[Engine-devel] Proposed change in default port numbers
Hello all, In change http://gerrit.ovirt.org/6348 I am proposing to change the default port numbers used by the engine, in order to avoid conflicts with the default ports used by JBoss. Suggestions are welcome. Regards, Juan Hernandez -- Dirección Comercial: C/Jose Bardasano Baos, 9, Edif. Gorbea 3, planta 3ºD, 28016 Madrid, Spain Inscrita en el Reg. Mercantil de Madrid – C.I.F. B82657941 - Red Hat S.L.
----- Original Message -----
From: "Juan Hernandez" <jhernand@redhat.com> To: engine-devel@ovirt.org Sent: Monday, July 16, 2012 2:44:40 PM Subject: [Engine-devel] Proposed change in default port numbers
Hello all,
In change http://gerrit.ovirt.org/6348 I am proposing to change the default port numbers used by the engine, in order to avoid conflicts with the default ports used by JBoss.
To be clear though even if we moved to use port 6090 for http and 6091 for https we'd still have 80/443 available through the installer.
Suggestions are welcome.
Regards, Juan Hernandez -- Dirección Comercial: C/Jose Bardasano Baos, 9, Edif. Gorbea 3, planta 3ºD, 28016 Madrid, Spain Inscrita en el Reg. Mercantil de Madrid – C.I.F. B82657941 - Red Hat S.L.
_______________________________________________ Engine-devel mailing list Engine-devel@ovirt.org http://lists.ovirt.org/mailman/listinfo/engine-devel
On 07/16/2012 09:21 PM, Andrew Cathrow wrote:
----- Original Message -----
From: "Juan Hernandez" <jhernand@redhat.com> To: engine-devel@ovirt.org Sent: Monday, July 16, 2012 2:44:40 PM Subject: [Engine-devel] Proposed change in default port numbers
Hello all,
In change http://gerrit.ovirt.org/6348 I am proposing to change the default port numbers used by the engine, in order to avoid conflicts with the default ports used by JBoss.
To be clear though even if we moved to use port 6090 for http and 6091 for https we'd still have 80/443 available through the installer.
Correct, 80 and 443 will continue to be the default ports when using Apache as proxy in front of JBoss: 80 -> 80 (no change) 443 -> 443 (no change) 8080 -> 6090 8443 -> 6091 8009 -> 6092 4447 -> 6093 4712 -> 6094 4713 -> 6095 -- Dirección Comercial: C/Jose Bardasano Baos, 9, Edif. Gorbea 3, planta 3ºD, 28016 Madrid, Spain Inscrita en el Reg. Mercantil de Madrid – C.I.F. B82657941 - Red Hat S.L.

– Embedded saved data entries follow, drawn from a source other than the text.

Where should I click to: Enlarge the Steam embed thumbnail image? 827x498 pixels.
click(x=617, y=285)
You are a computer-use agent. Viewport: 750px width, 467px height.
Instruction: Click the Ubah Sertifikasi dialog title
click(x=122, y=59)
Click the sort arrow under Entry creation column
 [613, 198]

----- Original Message -----
From: "Juan Hernandez" <jhernand@redhat.com> To: "Andrew Cathrow" <acathrow@redhat.com> Cc: engine-devel@ovirt.org Sent: Monday, July 16, 2012 3:27:02 PM Subject: Re: [Engine-devel] Proposed change in default port numbers
On 07/16/2012 09:21 PM, Andrew Cathrow wrote:
----- Original Message -----
From: "Juan Hernandez" <jhernand@redhat.com> To: engine-devel@ovirt.org Sent: Monday, July 16, 2012 2:44:40 PM Subject: [Engine-devel] Proposed change in default port numbers
Hello all,
In change http://gerrit.ovirt.org/6348 I am proposing to change the default port numbers used by the engine, in order to avoid conflicts with the default ports used by JBoss.

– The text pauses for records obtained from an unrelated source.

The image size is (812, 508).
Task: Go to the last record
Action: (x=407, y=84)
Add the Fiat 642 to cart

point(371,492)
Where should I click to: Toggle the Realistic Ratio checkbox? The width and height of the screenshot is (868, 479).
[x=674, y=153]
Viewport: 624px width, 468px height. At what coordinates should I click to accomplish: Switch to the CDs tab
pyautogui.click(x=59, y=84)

To be clear though even if we moved to use port 6090 for http and 6091 for https we'd still have 80/443 available through the installer.

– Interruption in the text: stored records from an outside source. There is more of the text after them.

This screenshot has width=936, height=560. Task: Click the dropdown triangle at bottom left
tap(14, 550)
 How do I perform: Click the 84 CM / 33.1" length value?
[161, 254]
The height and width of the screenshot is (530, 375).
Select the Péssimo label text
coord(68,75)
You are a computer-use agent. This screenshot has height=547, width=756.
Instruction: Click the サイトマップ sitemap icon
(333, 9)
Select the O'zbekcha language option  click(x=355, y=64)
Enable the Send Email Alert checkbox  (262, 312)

Correct, 80 and 443 will continue to be the default ports when using Apache as proxy in front of JBoss:
80 -> 80 (no change) 443 -> 443 (no change) 8080 -> 6090 8443 -> 6091
This is probably a stupid question, but what are the following ports used for:
8009 -> 6092 4447 -> 6093 4712 -> 6094 4713 -> 6095
As far as I know we don't have them listed anywhere in the documentation as requiring a firewall rule to allow them, should we? Steve
On 07/17/2012 08:19 PM, Steve Gordon wrote:
----- Original Message -----
From: "Juan Hernandez" <jhernand@redhat.com> To: "Andrew Cathrow" <acathrow@redhat.com> Cc: engine-devel@ovirt.org Sent: Monday, July 16, 2012 3:27:02 PM Subject: Re: [Engine-devel] Proposed change in default port numbers
On 07/16/2012 09:21 PM, Andrew Cathrow wrote:
----- Original Message -----
From: "Juan Hernandez" <jhernand@redhat.com> To: engine-devel@ovirt.org Sent: Monday, July 16, 2012 2:44:40 PM Subject: [Engine-devel] Proposed change in default port numbers
Hello all,
In change http://gerrit.ovirt.org/6348 I am proposing to change the default port numbers used by the engine, in order to avoid conflicts with the default ports used by JBoss.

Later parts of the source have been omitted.